Make a pledge to yourself to do the following:
- Commit yourself to creating strong conflicts in every line of every scene.
- Decide you will have fresh, snappy dialogue and not a single line of conversation.
- Decide to write quickly when drafting. Fast is golden.
- Give yourself production quotas of at least a thousand words every day, even if you have a tough day job. (3k or 4k is even better)
- Commit yourself to this: You will not have any major characters that are bland and colorless. They will all be dramatic types, theatrical, driven, larger than life, clever.
- Create a step sheet for the whole novel.

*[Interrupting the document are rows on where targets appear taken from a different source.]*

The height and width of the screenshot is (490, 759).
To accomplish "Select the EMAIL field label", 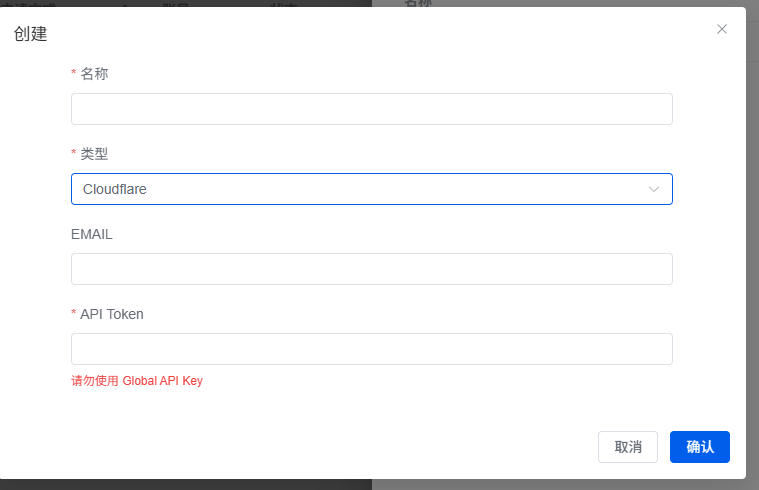I will click(91, 234).
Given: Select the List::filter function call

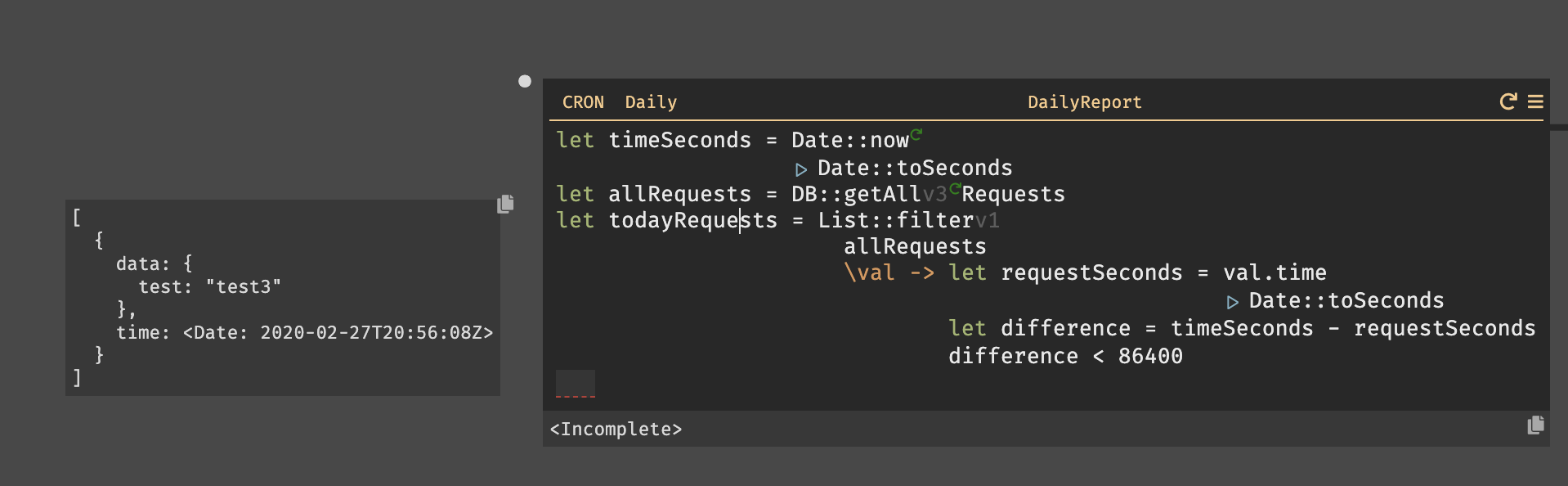Looking at the screenshot, I should (896, 220).

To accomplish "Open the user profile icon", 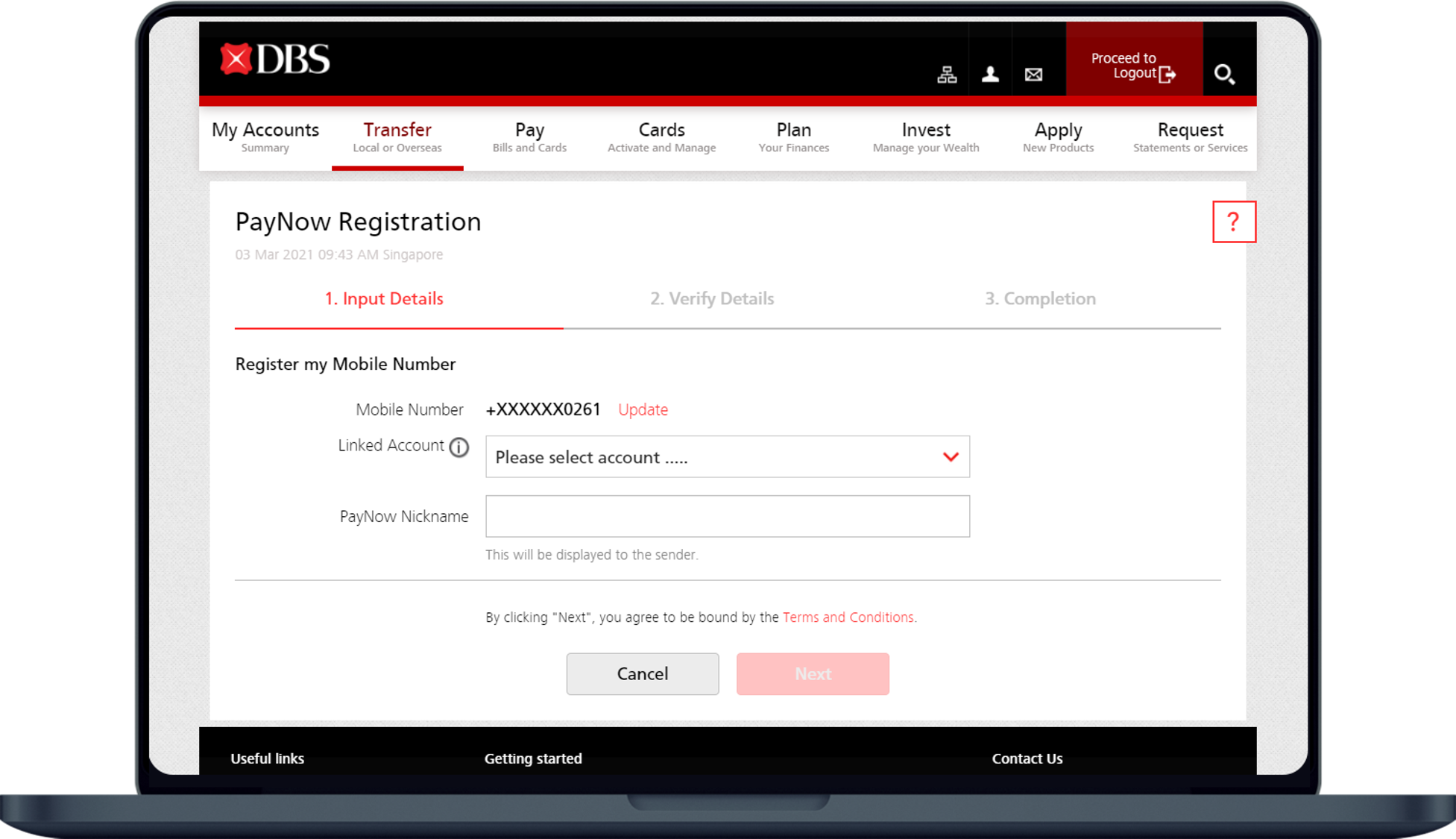I will 990,75.
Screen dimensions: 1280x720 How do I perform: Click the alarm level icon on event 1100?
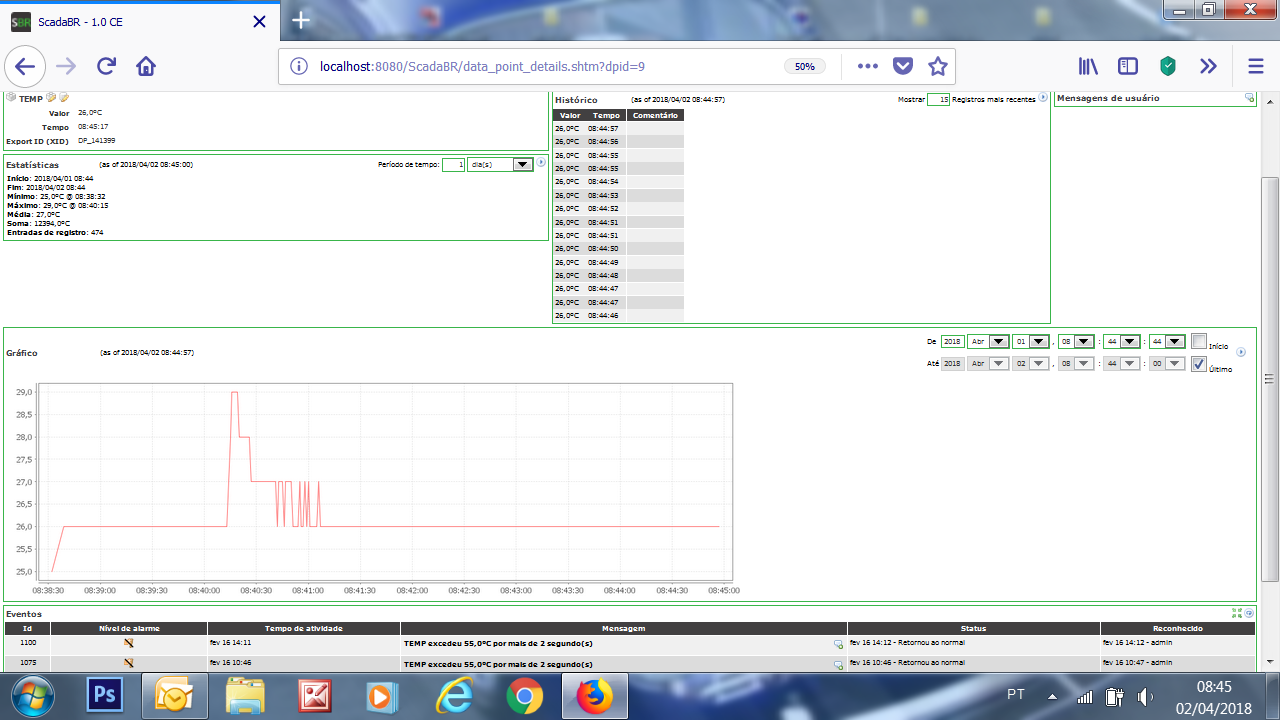pyautogui.click(x=127, y=643)
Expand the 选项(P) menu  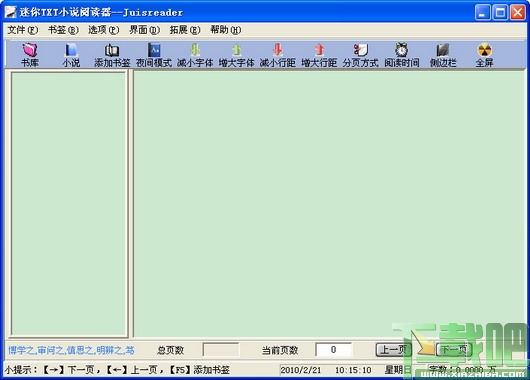(104, 30)
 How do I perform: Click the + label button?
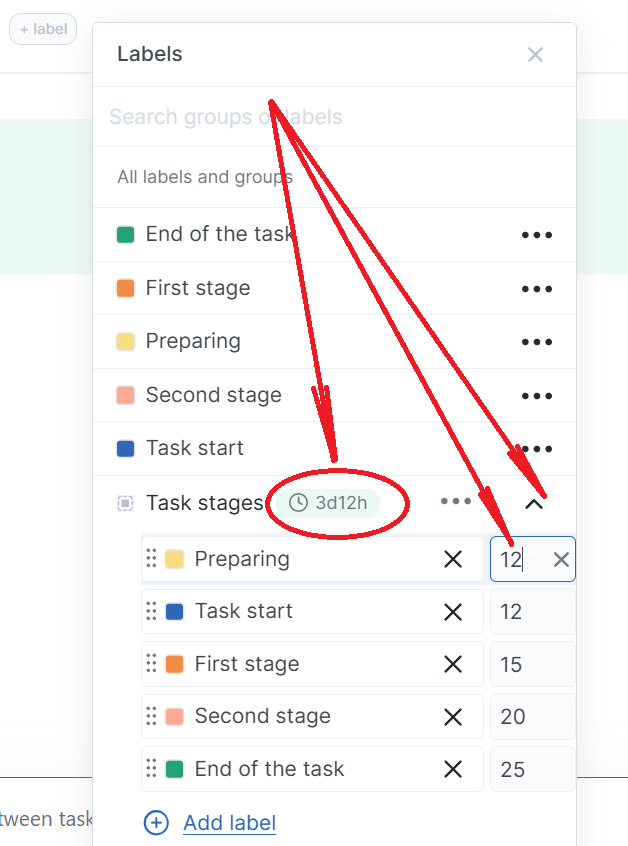tap(43, 29)
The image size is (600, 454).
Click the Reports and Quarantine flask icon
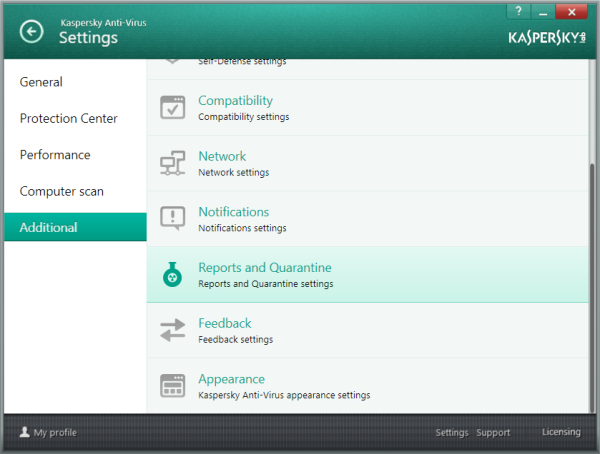pyautogui.click(x=173, y=275)
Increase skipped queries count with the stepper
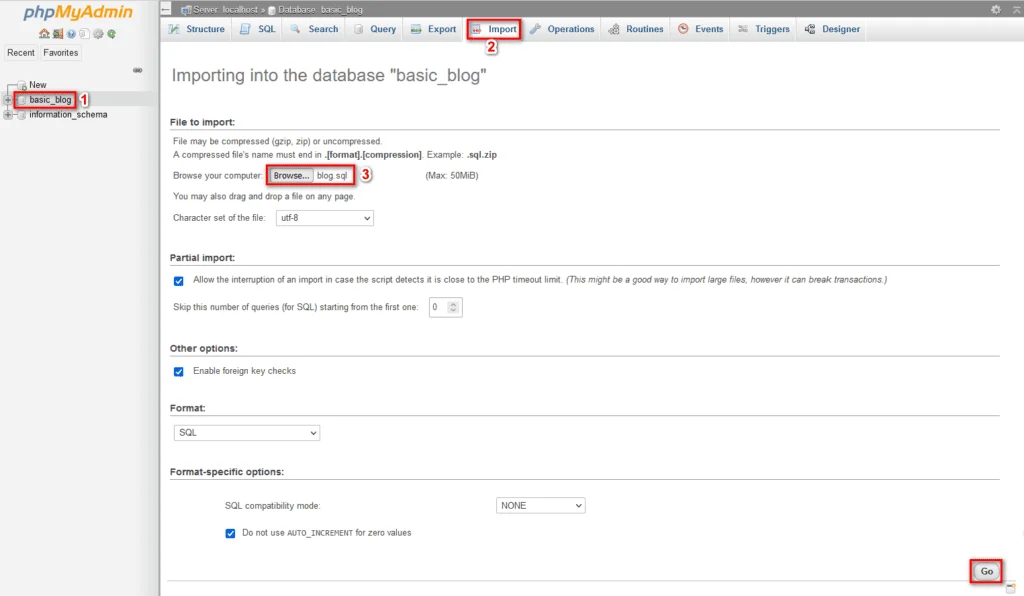1024x596 pixels. (x=455, y=304)
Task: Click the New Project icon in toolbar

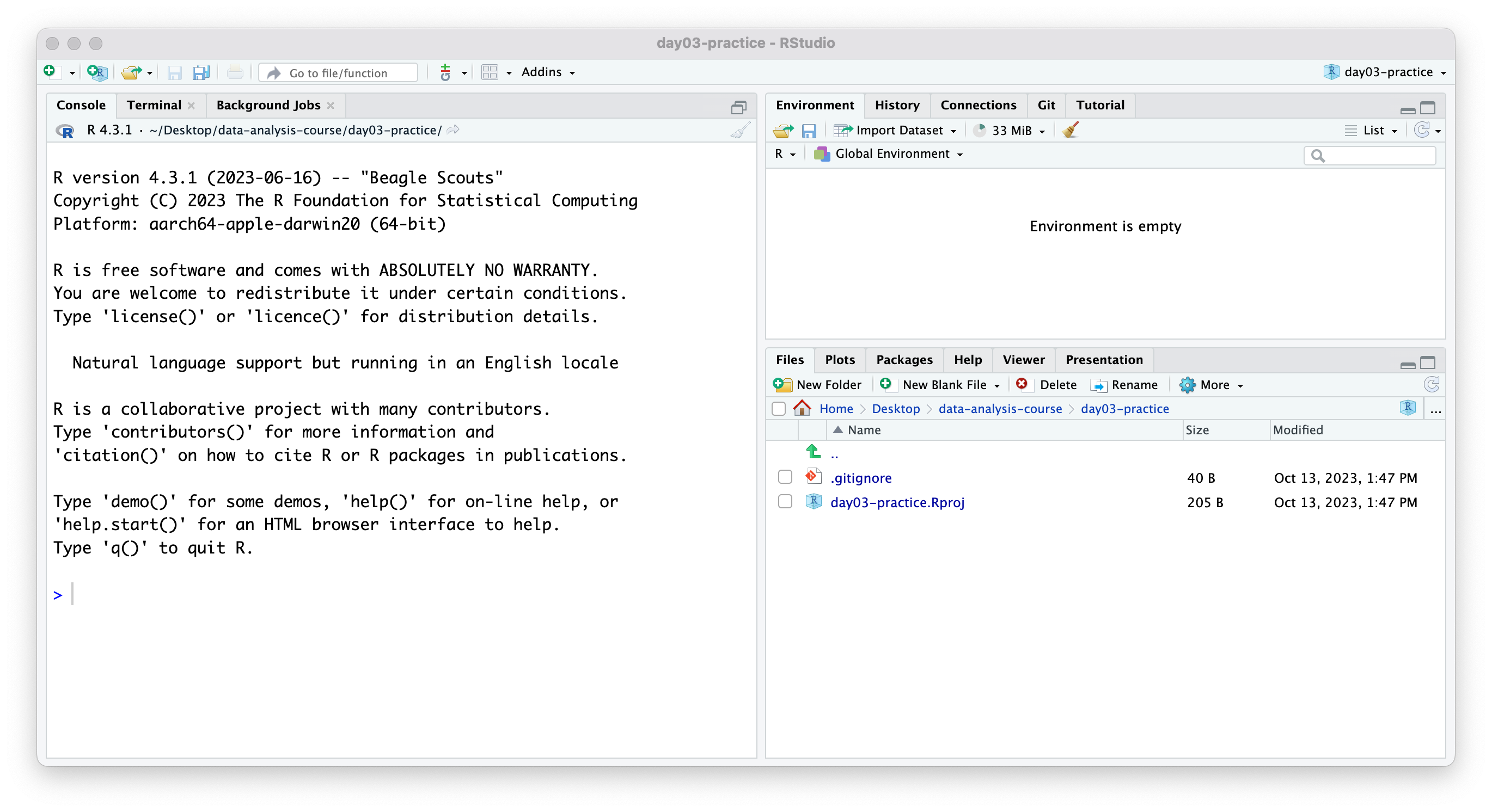Action: tap(97, 72)
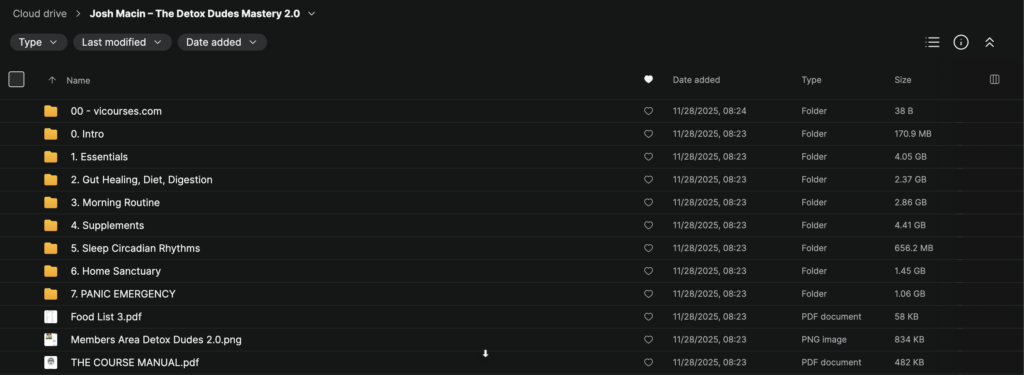The height and width of the screenshot is (375, 1024).
Task: Favorite the 1. Essentials folder heart
Action: click(648, 157)
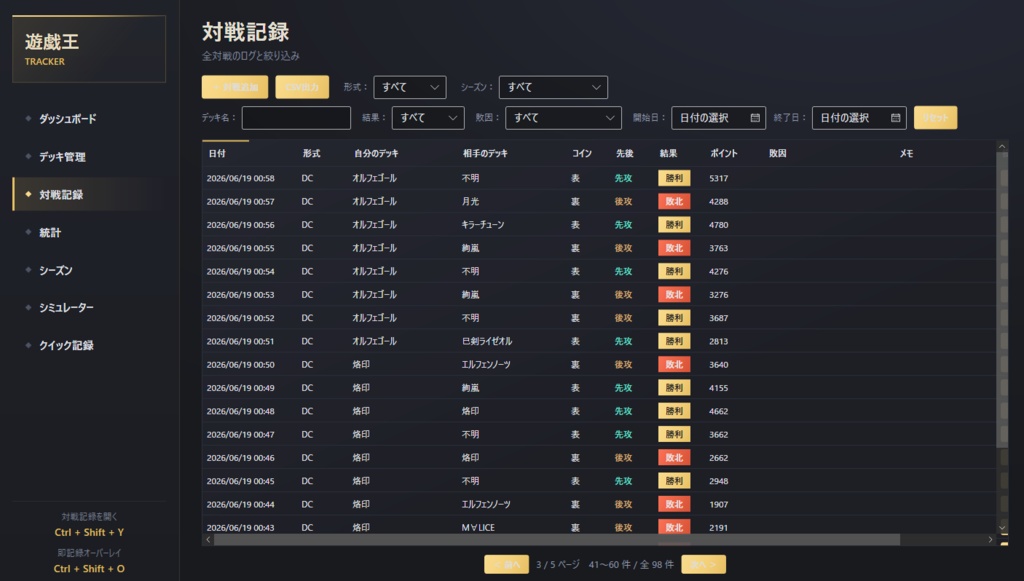Expand the 結果 filter dropdown
This screenshot has height=581, width=1024.
tap(428, 118)
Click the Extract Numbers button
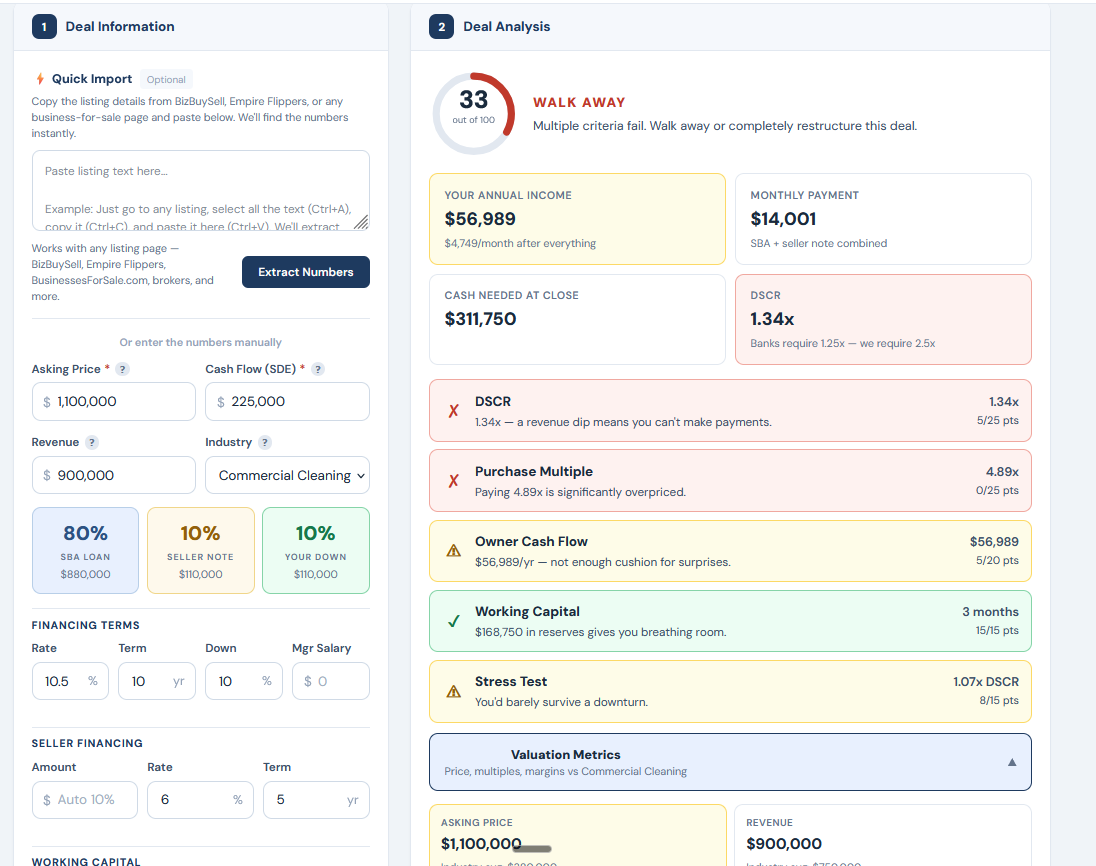The image size is (1096, 866). (305, 271)
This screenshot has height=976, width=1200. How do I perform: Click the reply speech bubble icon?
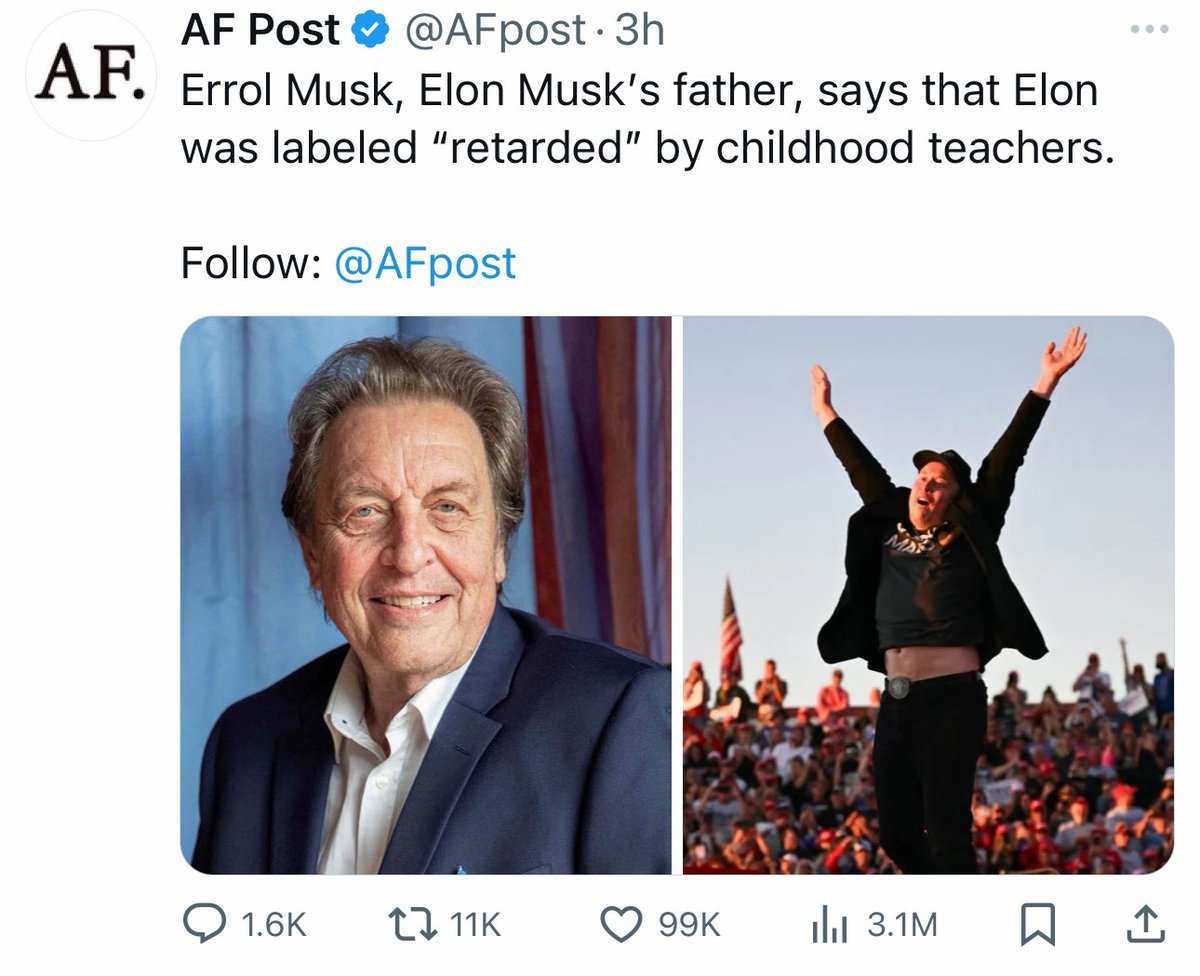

You might start your first draft if you know your opening and have an idea for the climax.
- Trick the expectations of the reader and create nice surprises from time to time.
- Have your characters in terrible trouble right from the beginning, and never let them get free of terrible trouble until the climax.
- Have powerful story questions operating at all times.
- End each scene of section of dramatic narrative with a bridge, a story question to carry the reader to the next one.
- Always keep brainstorming and think about what's happening off scene. Make charts for the major characters that tell you what they're doing when they're not on scene.
- Try to be fresh. Don't use the same old cliches. Be sure your prose is colorful and sensuous.
- Keep the clock ticking and the excitement mounting right to the climactic moment.